Menurut Ramlan, prinsip perlindungan hak pilih warga harus dipegang penyelenggara pemilu dan pemerintah. Oleh karena itu, KPU juga harus jamin warga yang masih menghadapi persoalan administrasi kependudukan tetap terlindungi hak pilihnya. Di sisi lain, instansi yang tangani administrasi kependudukan dan pencatatan sipil juga harus mempercepat pemberian KTP-el ataupun surat keterangan.
Sejauh ini, sebagian besar KPU kabupaten dan kota sudah menetapkan daftar pemilih tetap (DPT) Pilkada 2018, kecuali sejumlah daerah yang penetapan DPT-nya ditunda atas rekomendasi pengawas pemilu. Pada 20-21 April, DPT untuk pemilihan gubernur di 17 provinsi akan diplenokan. KPU di daerah terpaksa mencoret nama-nama pemilih yang masuk daftar pemilih sementara (DPS) karena hingga batas waktu penetapan DPT, mereka masih belum punya KTP-el ataupun surat keterangan pengganti KTP-el.
Data KPU menunjukkan, pada DPS Pilkada 2018 di 171 daerah, ada 152,8 juta pemilih, dengan 7,4 juta di antaranya, dari data Badan Pengawas Pemilu diduga belum punya KTP-el ataupun surat keterangan pengganti KTP-el.
Anggota KPU, Viryan Azis, mengatakan, KPU memegang prinsip perjuangkan hak pilih warga dan berhati-hati tetapkan daftar pemilih. Terhadap nama-nama yang dicoret, KPU diminta mencermati nama-namanya.
Diharapkan, mereka bisa mendapat KTP-el atau surat keterangan sebelum pemungutan suara sehingga tetap bisa menggunakan hak pilih, kendati tak terdaftar di DPT. Sesuai aturan, pemilih yang tak masuk DPT bisa memakai hak pilihnya satu jam sebelum penutupan TPS dengan meembawa KTP-el atau surat keterangan. ”Kami upayakan hak pilih warga terpenuhi,” kata Viryan.
Sesalkan pernyataan
Lebih jauh, Viryan menyayangkan pernyataan Direktur Jenderal Kependudukan dan Pencatatan Sipil, Kementerian Dalam Negeri, Zudan Arif Fakrulloh yang menginstruksikan jajaran disdukcapil di daerah tak boleh mentandatangani berita acara pencoretan pemilih. Menurut Viryan, penandatanganan berita acara bukan campur tangan disdukcapil tetapkan daftar pemilih, tetapi berdasarkan aturan.

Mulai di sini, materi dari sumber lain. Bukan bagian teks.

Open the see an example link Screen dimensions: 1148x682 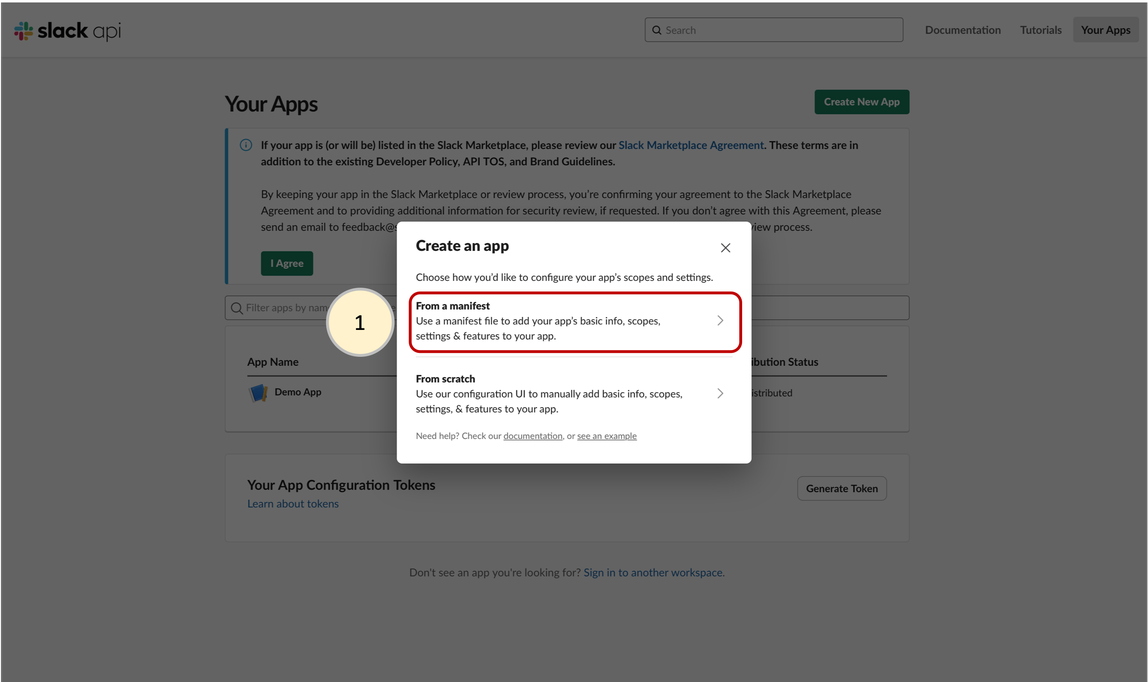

Sebelumnya, Zudan menyampaikan, jajarannya tak campur tangan tetapkan daftar pemilih. Oleh karena itu, mereka tak boleh menandatangani berita acara rapat penghapusan ataupun penambahan pemilih (Kompas, 20/4/2018).
Adapun, Pasal 15 Ayat 3 Peraturan KPU Nomor 2 Tahun 2017 tentang Pemutakhiran Data dan Penyusunan Daftar Pemilih Pilkada menyebutkan, KPU mencoret pemilih yang belum mendapatkan keterangan domisili dari disdukcapil, lalu menuangkan ke berita acara yang ditandatangani KPU kabupaten/kota dan dinas yang selenggarakan urusan kependudukan dan pencatatan sipil di daerah.
Menurut Viryan, jadi aneh jika disdukcapil tak mau menandatangani berita acara. ”Penyusunan PKPU 2/2017 itu lewat uji publik dan rapat dengar pendapat, saat itu wakil pemerintah, yakni Kemendagri dan Bawaslu. Semangatnya ’kan pencoretan data hak pilih didasarkan pada kehati-hatian,” ujarnya.
Sementara itu, Ketua KPD Provinsi Jawa Tengah Joko Purnomo mengatakan, rapat pleno terbuka rekapitulasi DPT Pilgub Jateng 2018 memutuskan menghapus satu TPS di Banyumas, yang ada di LP Purwokerto. Untuk itu, jumlah TPS berkurang dari 63.974 TPS menjadi 63.973 TPS.
Koordinator Divisi Pencegahan, Pengawasan, dan Hubungan Antarlembaga Bawaslu Pemilu Jabar Wasikin Marzuki mengatakan, DPT yang sudah ditetapkan KPU kabupaten dan kota diklaim Bawaslu Pemilu Jabar belum sepenuhnya valid. Alasannya, masih ada pemilih yang terdata di DPT dan disdukcapil, tetapi belum merekam KTP-el.